There was not much difference between urban and rural Missouri at the turn of the century, not much to differentiate existence in St. Louis from lives in Odessa or Dutzow. Modern conveniences were pretty well unknown throughout the entire state, and except for the fact that some earned their living from farms and others from factories, there was little else to distinguish these groups. All of that was to change, particularly following World War II as the factories became more modern and the farms more mechanized.
We recently noted a Wall Street Journal story on urban life in Missouri, focusing on the hazards now attached to urban living, particularly in the state's metropolitan core neighborhoods. Citing both the danger and despair that now grips much of the state's urban population, we noted the need for Missouri to adopt programs designed to restore these core neighborhoods, guarantee the safety of their residents and provide new opportunities for them to lift themselves up from below-poverty levels.
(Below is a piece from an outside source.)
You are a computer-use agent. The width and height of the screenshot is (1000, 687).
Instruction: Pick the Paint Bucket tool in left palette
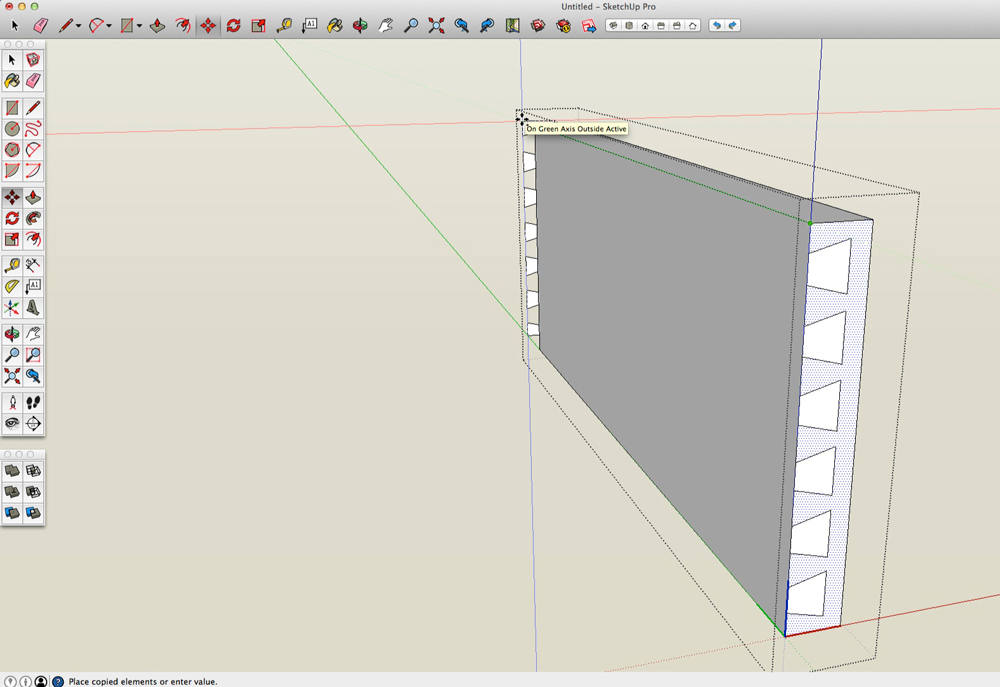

As the above sentence from the state's "Blue Book" reminds us, life has changed dramatically in the other half of Missouri as well. No, indeed, farmers no longer use oxen or mules. They now use equipment that costs as much as factories at the turn of the century. And the corner drug store in outstate Missouri, if indeed one still stands, no longer dispenses Coke or ice cream sodas.
Outstate Missouri has been transformed as dramatically as has urban Missouri. Some rural communities have grown, after successfully attracting industrial jobs that also brought new retail businesses and new shopping centers. Many rural communities across Missouri, however, have not grown, and many are much smaller and much poorer than they were a decade or so ago. Others have all but disappeared, losing scores of businesses, banks, medical services and even churches and schools.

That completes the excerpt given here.